In a Facebook post where he cited the recent unrest in the American city of Charlottesville, Mr Shanmugam made the point that societies cannot just look to "debate and discussion" to build and maintain social harmony in the battle against hate speech.
Neo-Nazis and white supremacists held a rally in Charlottesville, Virginia, on Aug 12 to protest against the removal of a statue of Confederate general Robert E. Lee.
They paraded in the streets yelling Nazi slogans, and clashed with counter-protesters.

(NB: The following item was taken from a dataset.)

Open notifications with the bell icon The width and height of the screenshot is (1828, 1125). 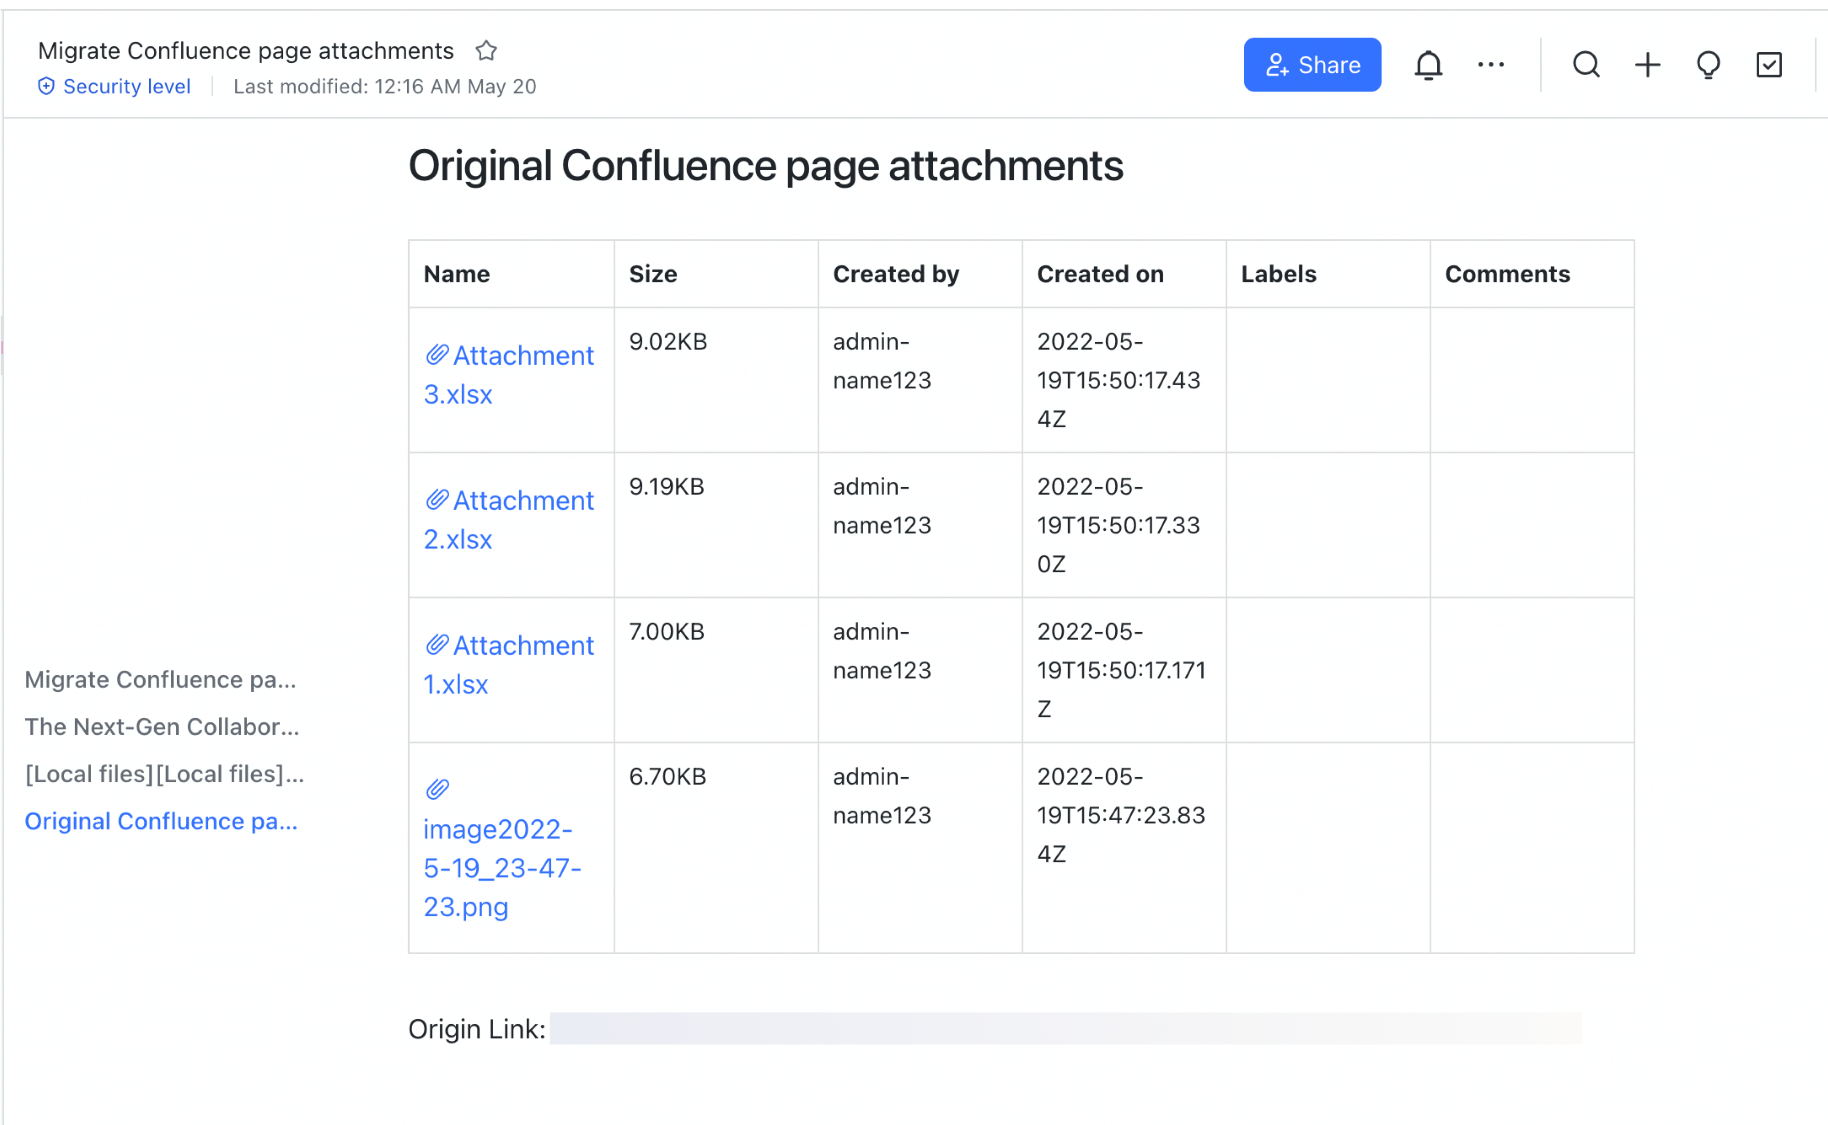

The protests turned deadly when a white supremacist rammed his car into a crowd near a downtown mall, killing one person and injuring 19 others.
"Charlottesville reminds us that when hate speech is allowed to be routinely uttered and its symbols are paraded openly, it pollutes the discourse and normalises extremist behaviour," said Mr Shanmugam.
Calling hate speech a "precursor to violence", he highlighted the importance of society coming together to condemn such rhetoric, instead of accepting it as part of free speech.
"If society prohibits open expressions of hate, then racists may still only be paying lip service to societal norms. But they have no choice. They have to accept that certain behaviour has no place in the public sphere, and that creates a different dynamic in society," he said.
His post comes as the Government looks at policies to tackle acts that denigrate other races or religions, preach intolerance, or sow religious discord. He first spoke about these changes last year.
At the moment, the Government can use the Sedition Act to take action against those who seek to sow discord among Singaporeans.
In his Facebook post, Mr Shanmugam cited how Germany's school system, laws and social environment "send a clear message that some types of speech or conduct should not be tolerated".
These include certain historians' revisionist denials of the Holocaust massacre and pro-Nazi rhetoric.
In contrast, "open expressions of hate" are becoming normalised in the United States, he said. For instance, white supremacists from the Ku Klux Klan were once shunned as fringe elements of society. But today, they make up the "far right", and are unafraid to show their faces unmasked.
Just a decade ago, it would have seemed "far-fetched" to see people openly parade the language and insignia of the Nazis, he noted.
"Norms take a generation or two to build up, but can be eroded in a relatively short time," he said.